The field of neuroleadership can help shed some light on what was going on in Jack’s brain that led to these missteps and poor judgements.

The stress test

A new role or a new work environment can induce stress and anxiety, caused by a task being seen as daunting, new, beyond the skills, capability and/or comfort of the individual. In this state our emotions tend to take over and our prefrontal cortex, that part of the brain responsible for logical rational thinking, emotional regulation, memory recall, and pattern recognition starts to shut down. This is because the prefrontal cortex is a high energy-consuming part of the brain and, under stress, resources are redirected to support the limbic system – the part of the brain responsible for the emotional ‘fight/flight/freeze’ response. When this part of the brain is activated our ability to learn new experiences, develop insights, recognise patterns, be creative, solve complex problems or draw logical conclusions is compromised. Our limbic system and prefrontal cortex are a bit like a see-saw – when one is too high it causes a drop in performance of the other, and vice versa. Our optimal performance level is where we can access the right balance of emotion and logical thinking, so that all parts of our brain are activated. We then find yourself “in the zone” of peak performance and it feels great!

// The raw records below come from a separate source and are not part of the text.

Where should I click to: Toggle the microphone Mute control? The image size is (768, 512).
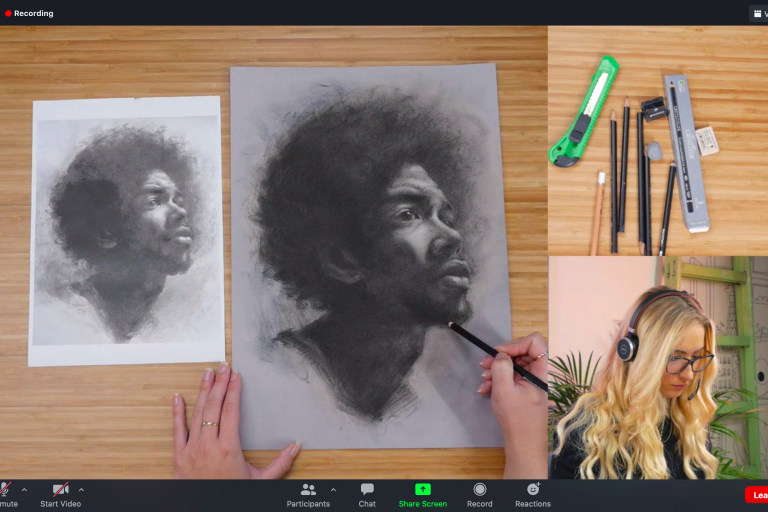click(5, 490)
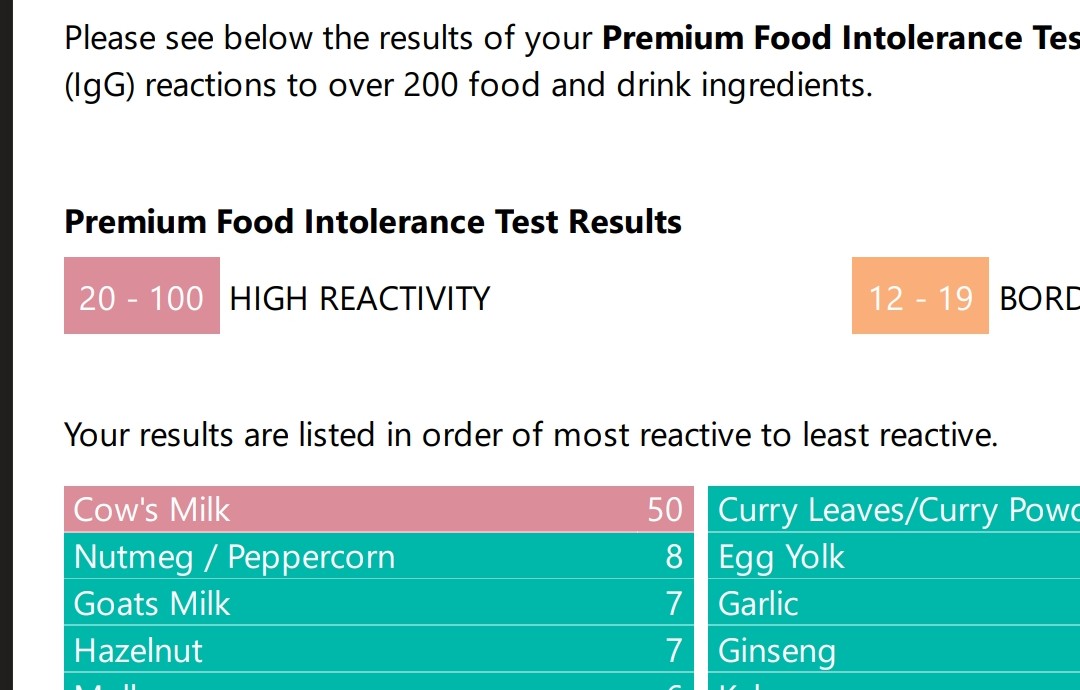1080x690 pixels.
Task: Select the HIGH REACTIVITY legend label
Action: (x=359, y=298)
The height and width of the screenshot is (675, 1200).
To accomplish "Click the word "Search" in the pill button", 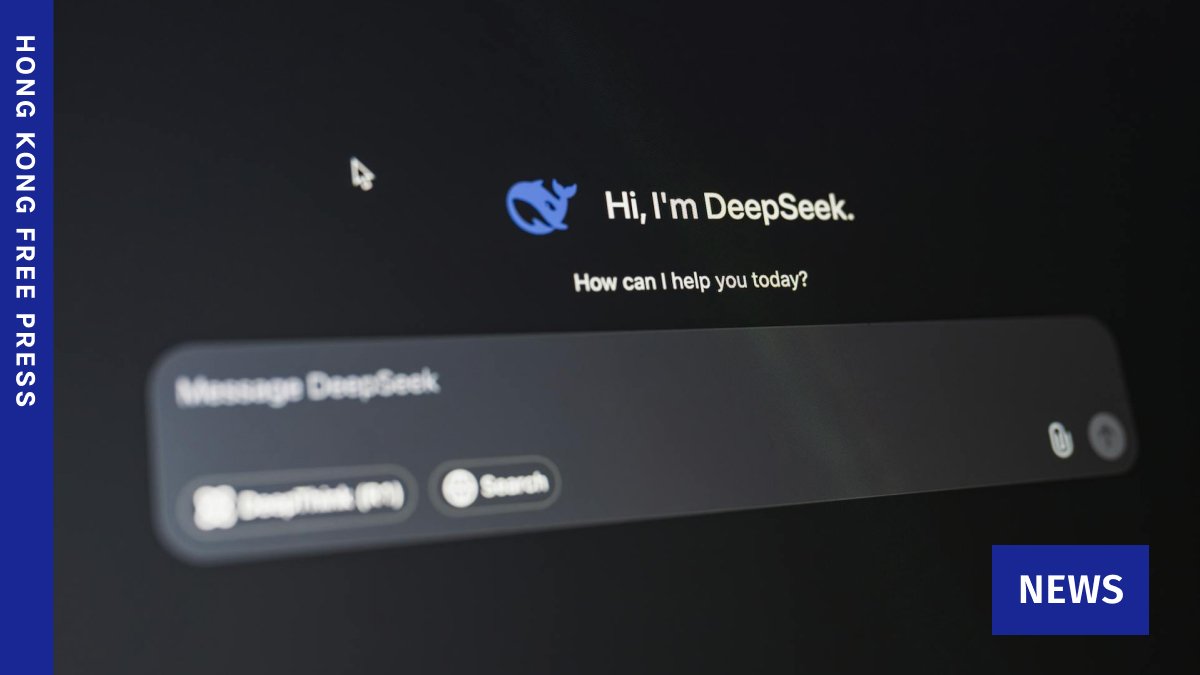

Even a small amount of fear can significantly compromise cognitive performance. Friedman and Foster (2001), set up a study with two groups of people. They asked them to complete a paper maze that featured a mouse in the middle trying to reach a picture on the outside. One group had a picture of cheese on the outside, the other a predator – an owl. After completing the maze both groups were given creativity tests. The group heading towards the cheese solved significantly more creative problems than those heading to the owl (Friedman and Foster, 2001).

It is likely that Jack experienced an overwhelming limbic response in the first few months of his new role, which compromised his ability to make the right judgements and decisions. He may have needed someone around to offload, discuss concerns, develop strategies to overcome problems and regulate his emotions, yet felt that he did not want to jeopardize his career move or cast doubt in the minds of the organisation about their hiring decision. Having access to an external advisor would have created the required confidentiality and provided an arm’s length perspective so that Jack could have an independent sounding board to test impressions, develop strategies, prioritise effectively and accelerate his effectiveness.